Nor did the parties validly stipulate to have the instant motion heard in accordance with CCP § 2024.060, which provides that an agreement to reopen discovery or extend the time for the hearing of motions concerning discovery “shall be confirmed in a writing that specifies the extended date.”  In their stipulation to continue the May 23, 2022 trial, the parties “agree that both parties are preluded from filing and serving any motions to compel discovery, except with respect to . . . any outstanding already served discovery” and further “stipulate and agree . . . [a]ll litigation dates and deadlines related to the existing date are to be governed by the terms of this Stipulation.”  (Shao Decl. Ex. H at 3:11-13, 3:25-4:1.)  This is plainly insufficient.  Further, plaintiff asserts that “Defendant granted Pinter-Brown an extension to bring forth this motion to compel.”  (Mtn. at 4 [citing Reed Decl.  15 & Ex. 10].)  But the correspondence between the parties evidences only an agreement to allow plaintiff to file a motion to compel further past the 45-day deadline for such motions, as is permitted by CCP § 2030.300.  (Cf.
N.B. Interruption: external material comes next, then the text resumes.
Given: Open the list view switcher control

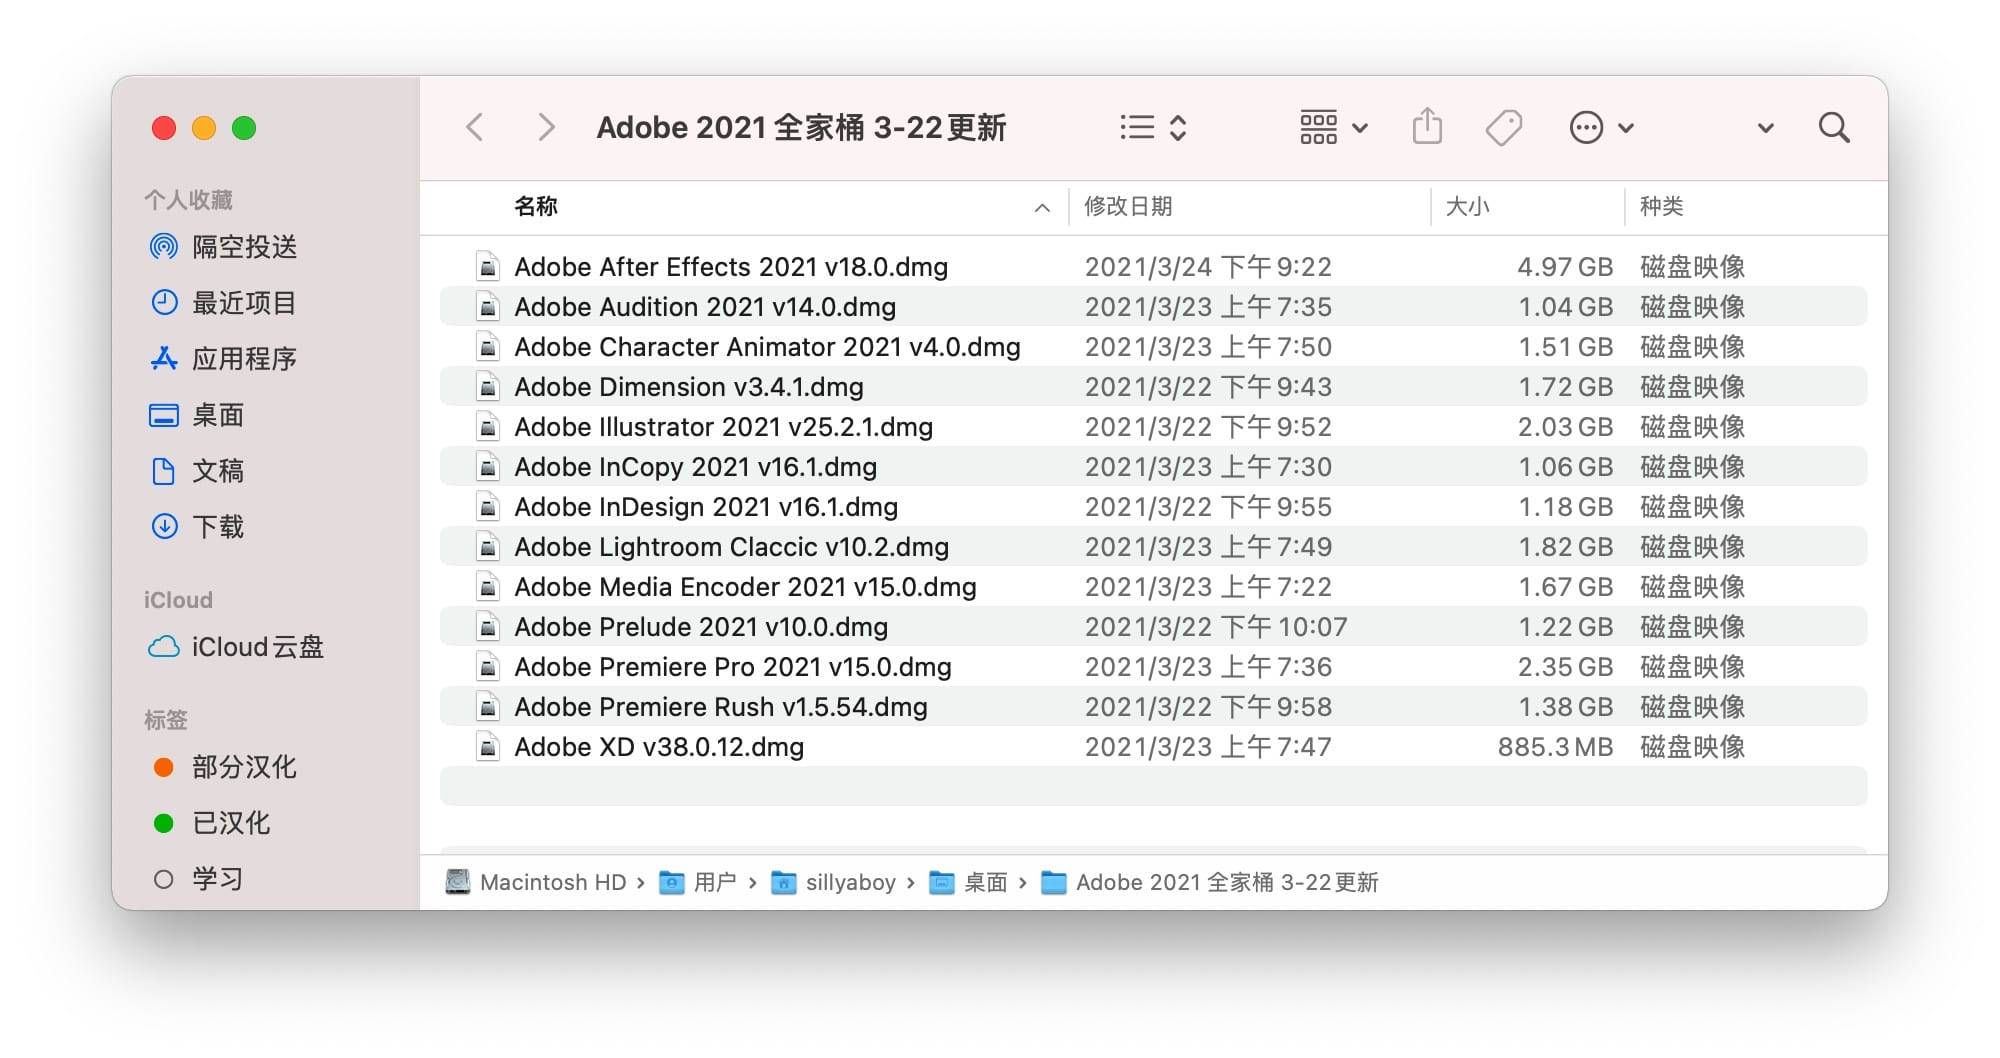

Reed Decl. Ex. 10 [“I’m just writing to confirm the 30-day extension on Plaintiff’s motion to compel deadline that was granted today”].)

 

Finally, the Court sees no good cause to hear this discovery motion past the deadline or to reopen discovery.  The instant motion contains a motion to reopen discovery, but such request is only to “reopen limited discovery to test or further explore any information provided.” (Mtn. at 11:4-5.) Plaintiff does not address why she should be able to have the motion heard in the first place. The Court does not find that plaintiff sufficiently sets forth the “diligence or lack of diligence of the party seeking the discovery or the hearing of a discovery motion, and the reasons that the discovery was not completed or that the discovery motion was not heard earlier,” which is pertinent to any motion to reopen discovery. (CCP § 2024.050(b)(2).)

 

Indeed, the parties’ stipulations and Court’s orders thereon have only re-opened discovery for limited purposes, namely, to secure specifically identified discovery.  This makes sense in a case in which plaintiff’s remaining claim (gender discrimination) was previously tried before a jury, presumably with both parties’ having believed they had sufficient discovery to proceed to trial the first time.  Simply put, discovery is closed, and the time to hear motions concerning discovery has passed.

 

Accordingly, the motion is DENIED.  Further, both parties’ requests for sanctions are DENIED because the basis for denial of this motion was not raised by any of the parties.